The S&P500 jumped up almost 2% last week on slightly higher volume. Volatility eased down, but not nearly as much as it did during the mid-summer months. So while volatility is still hovering near multi-year lows, it’s slightly elevated levels could be signalling that investors are concerned about the equity markets in the month ahead.
Technically, the US equity markets are now somewhat overbought on the daily charts. And some breadth indicators are also suggesting that markets may be toppy on a short-term basis. The McClellan oscillator, for example, is stretched to the upside, so some sort of pullback should not be surprising. But the weekly charts have yet to turn officially bullish. It would take another week of strong gains for this to happen.

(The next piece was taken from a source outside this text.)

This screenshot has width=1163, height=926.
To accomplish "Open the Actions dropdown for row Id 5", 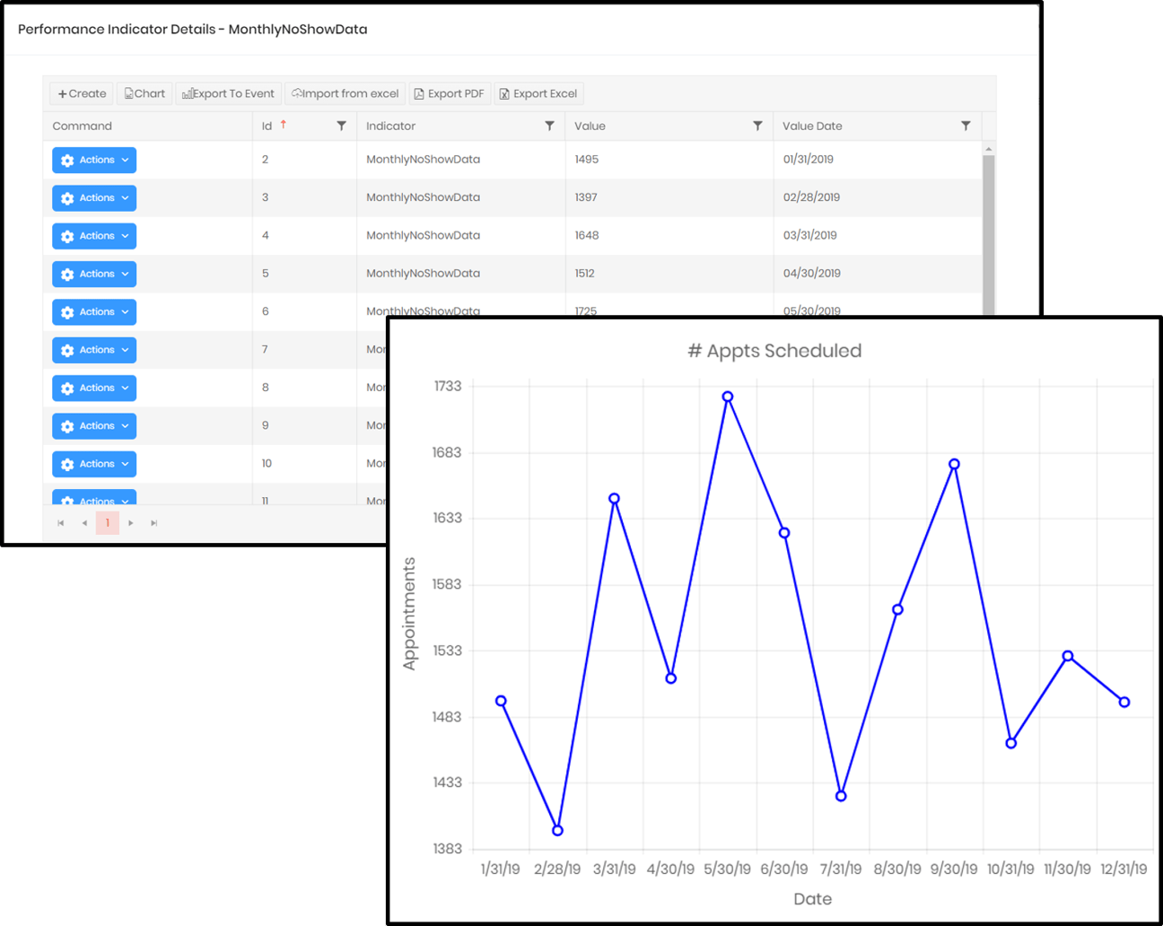I will point(93,274).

The US economy recorded several disappointing results last week. Job openings (as measured in the JOLTS report) came in far lower than expected. Wholesale trade missed badly. Producer prices came in roughly as expected. But retail sales were a disaster. The headline number missed by 60% and retail sales excluding autos missed by 67%. And in what was the biggest surprise of the week, consumer sentiment plunged in what turned out to be the biggest miss (vs. expectations) in the history of this series.
So fully four years after the so-called US economic recovery began, it seems as though the recent news is pointing to a lackluster recovery, at best. At worst, the US recovery could be headed into another recession.
In fact, Bloomberg’s Rich Yamarone recently wrote a piece in which he shows that when several key indicators fall below a 2% annual growth threshold, the US economy almost always—based on decades of history—falls into a recession within the following 12 months.
For example, when real final sales of domestic product (which excludes goods piled up in inventory) falls below 2%, the economy usually enters a recession. This figure is now 1.2%.
Also, when real disposable income and real consumer spending fall below 2%, the economy typically slides into recession. These figures are now 0.8% and 1.7% respectively.
Finally, when real GDP growth itself falls below 2%, a recession normally follows. In the most recent (second) quarter, this figure was running at an annual rate of 1.6%.
Does all of this guarantee that a recession is around the corner? Of course not, but if history is any guide, then the odds of a new recession are certainly more elevated today than they have been since the onset of the Great Recession in 2007.